These legends of imagination and magic will likely remain forever in the land of dreams. The physical universe isn't organized in a manner that would enable the fulfillment of those dreams. Nor is the fulfillment really necessary. And that's where the fun begins, and a whole new world comes into view that reflects those dreams, but which is absolutely real and achievable in practical terms.

What comes to light is a world that is not imaginary but allows unlimited movement. It is the world of mental movements. While there will never be a magic canoe that enables one to be transported without effort, instantly, to where one wants to be, the kind of rapid transitions that are imagined  in legends, are actually achievable in the mental realm, the realm of ideas.

Any physicist will agree that an idea is not subject to the laws of physical inertia and its limits. We can respond to an unfolding idea instantly and move with it to new worlds in the space of an instant. In a very real sense, we can be wherever we want to be. The reality of it has been proven many times in history.

Human history is also a history of problems where this mental capability, although it existed, was not realized. This opens up a paradox, doesn't it? We dream about miraculous physical capabilities that we will likely never attain, while we reject the mental equivalent that we do have within us to avail ourselves of. The paradox presented here, now defines the division between the remaining six novels listed above.

In the described context the SCIFI novel comes to light as pedagogical devise, a kind of double mirror in which we see ourselves with two distinct faces in terms of our freedom to move in the mental realm. The two faces are presented in the remaining six novels. The novel, Brighter than the Sun, represents the face of society in terms of our inability to move. The opposite face is presented in the series, The Lodging for the Rose, that explores our remarkable scientific ability as human beings in making mental moves on a scale that mirrors the miraculous.

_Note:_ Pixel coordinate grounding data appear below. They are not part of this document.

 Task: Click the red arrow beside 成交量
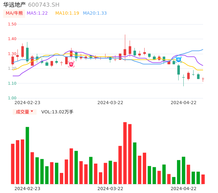tap(32, 111)
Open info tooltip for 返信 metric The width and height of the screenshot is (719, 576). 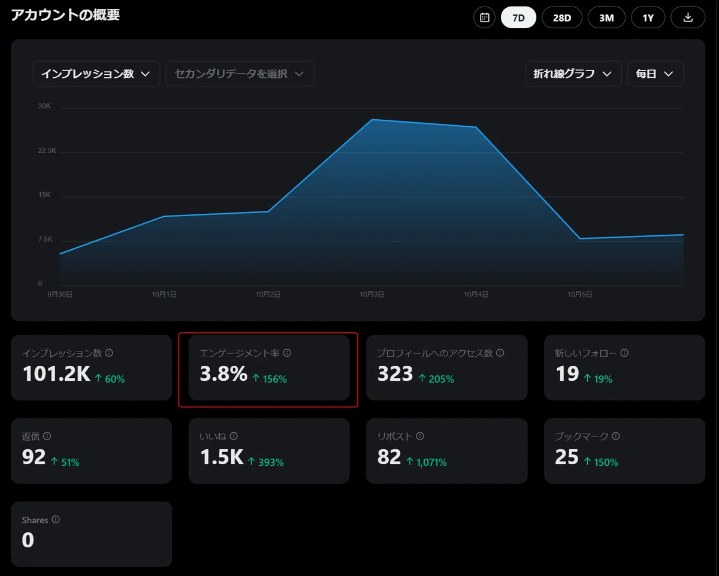click(x=47, y=436)
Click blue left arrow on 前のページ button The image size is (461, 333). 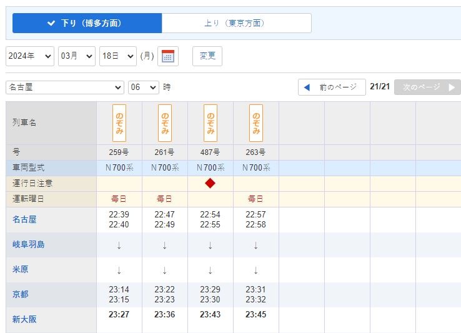pyautogui.click(x=307, y=87)
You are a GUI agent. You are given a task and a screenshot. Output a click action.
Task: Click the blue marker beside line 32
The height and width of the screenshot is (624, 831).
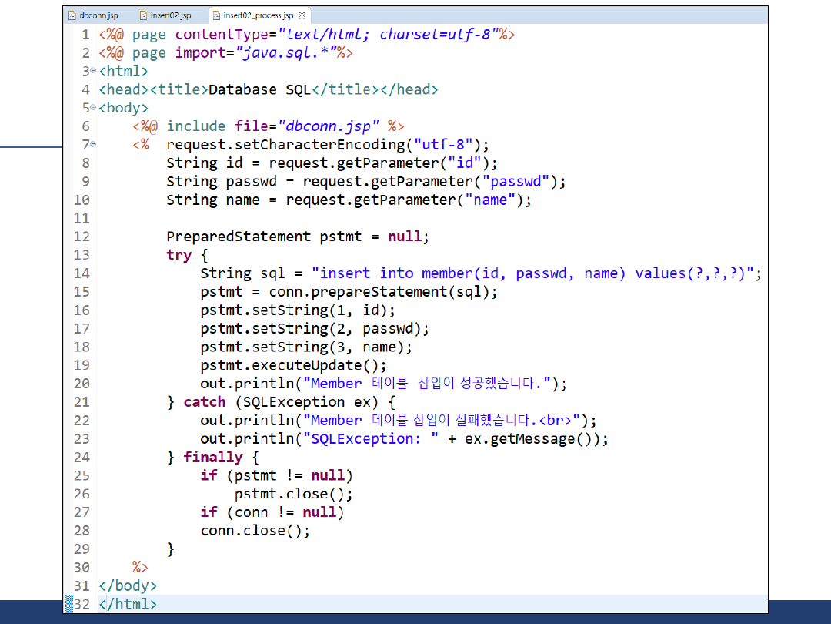[69, 604]
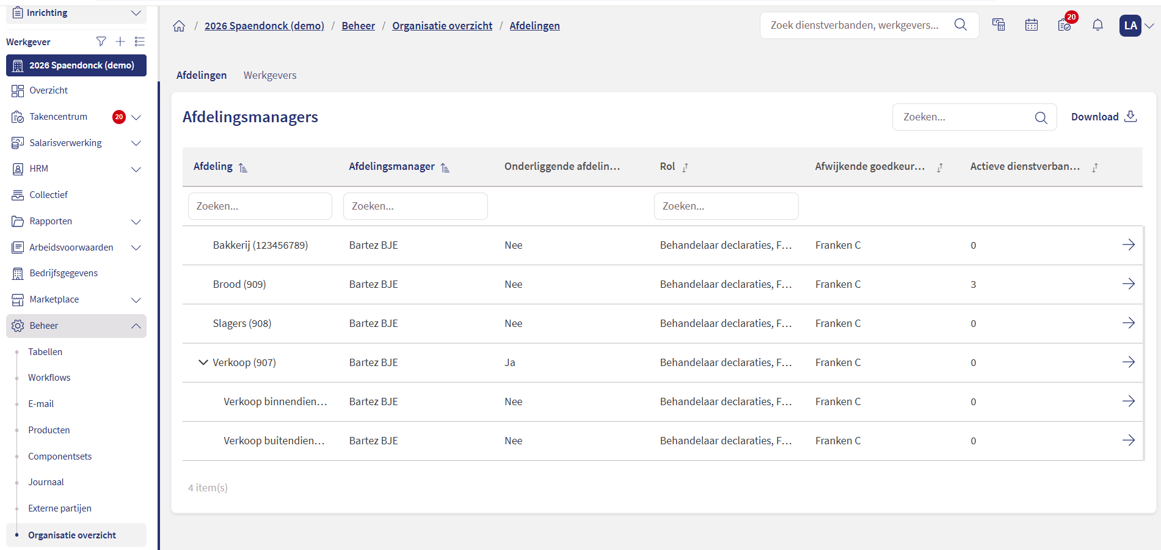Click the Afdelingsmanager column search field

tap(415, 207)
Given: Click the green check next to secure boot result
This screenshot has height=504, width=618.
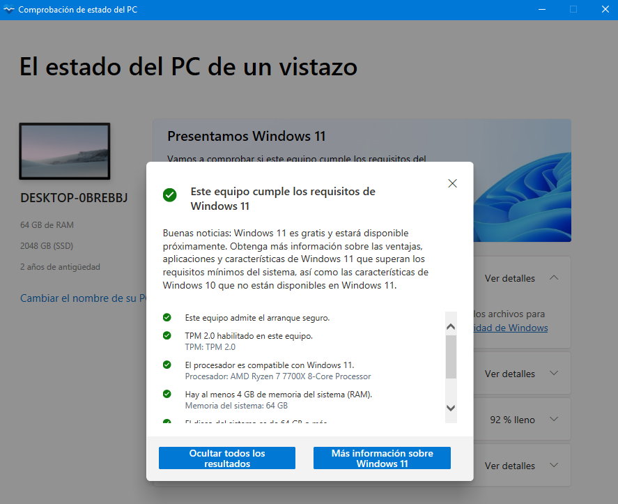Looking at the screenshot, I should (x=167, y=317).
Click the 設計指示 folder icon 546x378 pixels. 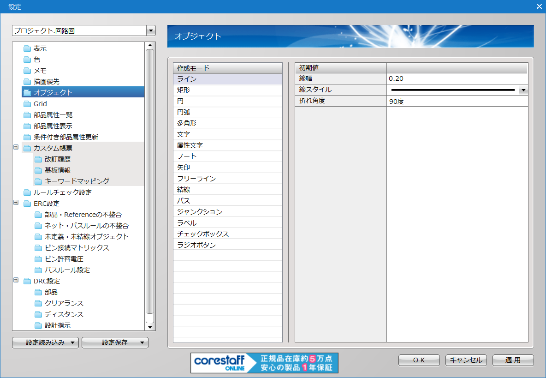pos(38,325)
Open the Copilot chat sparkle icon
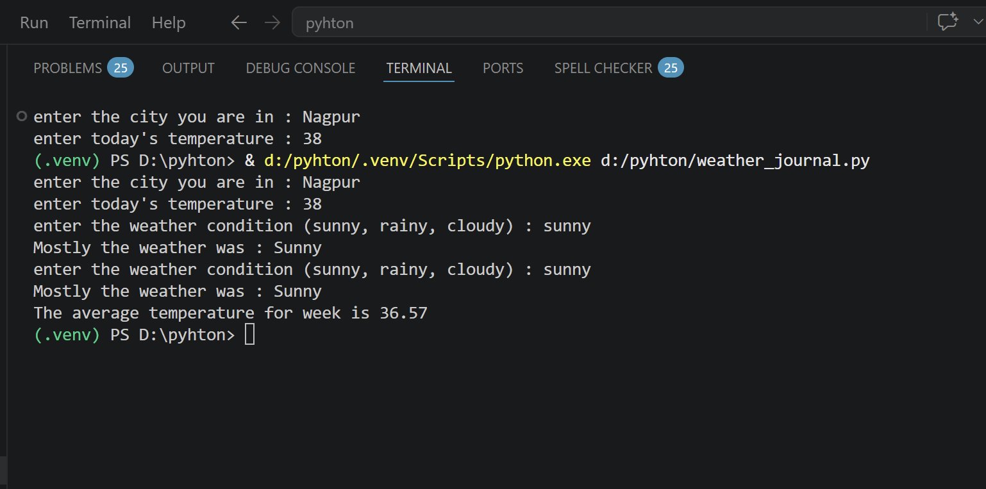The width and height of the screenshot is (986, 489). (x=948, y=22)
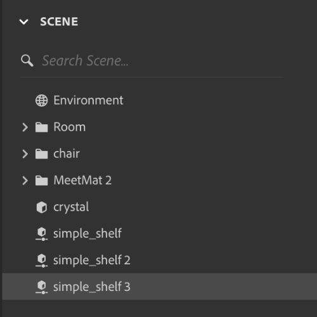Click the Environment globe icon

(x=41, y=100)
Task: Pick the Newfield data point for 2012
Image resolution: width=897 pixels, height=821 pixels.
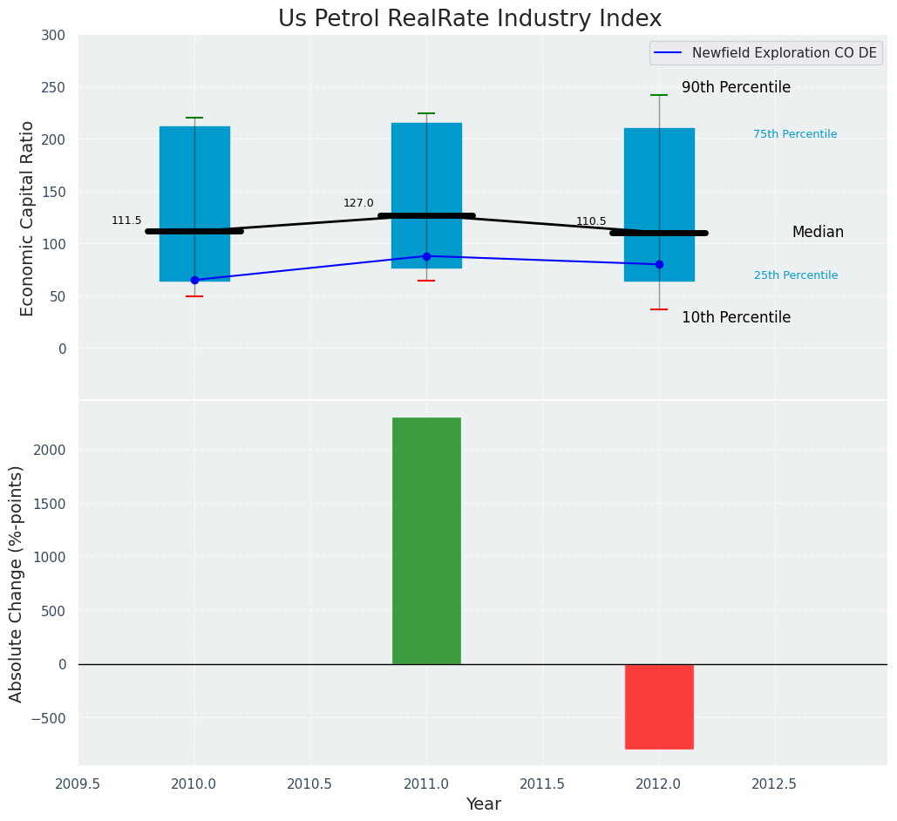Action: [659, 264]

Our inability to move that is represented by the novel,
Brighter than the Sun, mirrors our present stage of 'achievement' and the general historic situation of the type that is unfolding today. One might call this the conventional face of humanity. It reflects the kind of thinking that, while we have the ability to move mentally to prevent an unfolding crisis, we find ourselves unable to move on any front until we are kicked in the teeth as it were, by the resulting catastrophes. This has been the historic pattern. Most of the great humanist achievements in modern history were literally forced on us by the weight of some horrendous tragedies that we eventually reacted to, to the point that we got ourselves moving again.

The principle of looking backwards in a time crisis, to the best previously established intellectual traditions and principles, enabled us in such periods to rouse ourselves and reconnect with the brightest historic traditions and principles as a means for moving forward.

In technical terms, looking back in time appears to be regressive, but it isn't. In real terms it links us up with the point in our history at which, for whatever reason, we stopped moving forward. The novel,
Brighter than the Sun, follows this pattern. It follows it without any direct references to specific technical aspects of historic events. Instead, it presents a deeply human story of tragedies, trials, daring moves, survival, freedom, and the development of a new future.

The opposite face of our humanity that we see in the pedagogical mirror in terms of our ability to move mentally, is the scientific face. The scientific face comes to light in the five novels series,
The Lodging for the Rose. The scientific face is the face that we wear when we begin to react, not to the force of calamities, but to our understanding of the human dimension of a situation in total honesty with ourselves, supported by the most advanced scientific traditions and principles that were put on the map during the bright periods of mankind's universal history. Science enables us to move instantly.

In this context the series of novels,
The lodging for the Rose, is built directly on the historic principle of the reverse paradigm shift, except that it deviates from general history in that the reverse shift is not forced by the weight of tragedies, but by the dynamics of scientific development and the discovery of universal truths. For this reason the series presents a face of our humanity that is rarely seen. 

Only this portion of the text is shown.